Reflecting over the 15 years, there have been some wins and some almost-wins. Regionalization remains, although the Ohio Department of Education now funds and manages the regions. The regional centers support all disciplines, not only math and science, with much less funding. So, regionalization is only a partial win. The professional development model promulgated by the SSI continues, albeit enrolling many fewer teachers, but its basic strengths—content-based, sustained, and rigorous—remain. And, with few exceptions, the model is accepted and supported by administrators as well as by politicians and the public. Last, Ohio moved to middle school licensure (formerly it was K–8 or 7–12 certification) with specialties in math and science. Do I think programs leading to the new licenses have adequate math or science content for today's teachers? No, but they are a giant leap forward.

At the state level, the systemics were to address all parts of the state's educational system; yet, none of the SSIs were staffed by people with expertise in all of the areas needed. Most of us were either science or mathematics educators, so we focused on what we knew best—professional development. But we learned. We learned that appropriate texts were needed, so Montana and Nebraska developed curricula; we learned that the public needed to value what we were trying to do, so Ohio developed free booklets of science activities for each state park; we learned that state personnel were relatively fluid, so Connecticut and New Mexico formed independent agencies to guide their reform; we learned that visible units of change were important, so Maine and Michigan focused on model schools.

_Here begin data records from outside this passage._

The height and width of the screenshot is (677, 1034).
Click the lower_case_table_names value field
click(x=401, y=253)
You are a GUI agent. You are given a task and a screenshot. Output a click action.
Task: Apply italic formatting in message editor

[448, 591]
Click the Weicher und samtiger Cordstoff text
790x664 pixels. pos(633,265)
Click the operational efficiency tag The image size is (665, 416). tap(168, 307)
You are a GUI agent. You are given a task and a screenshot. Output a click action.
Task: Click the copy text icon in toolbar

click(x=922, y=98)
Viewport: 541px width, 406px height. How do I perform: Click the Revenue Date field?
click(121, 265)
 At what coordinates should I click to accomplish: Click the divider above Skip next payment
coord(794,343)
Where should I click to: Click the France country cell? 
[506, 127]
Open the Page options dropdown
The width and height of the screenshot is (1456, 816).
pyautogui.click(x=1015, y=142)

In spite of all that has been written about systemic reform, the research base is still shallow. Perhaps it is too soon after the last of the systemics, or, perhaps, we (the researchers) have lost interest in this grand experiment. In any case, two analyses of doctoral programs—one in mathematics education and one in science education—indicated that doctoral education has not changed in ways that will provide researchers with the tools and skills (including people skills) to do and to evaluate large-scale reform. In his recent book, Peter Fensham (2004) makes the distinction between research for its own sake and research to improve/change practice. He notes that for many of the science educators whom he interviewed, “the research process itself bound the purposes they saw as important for their research” (p. 163). Clearly, systemic reform is involved in change and improvement, and researchers with those interests are needed.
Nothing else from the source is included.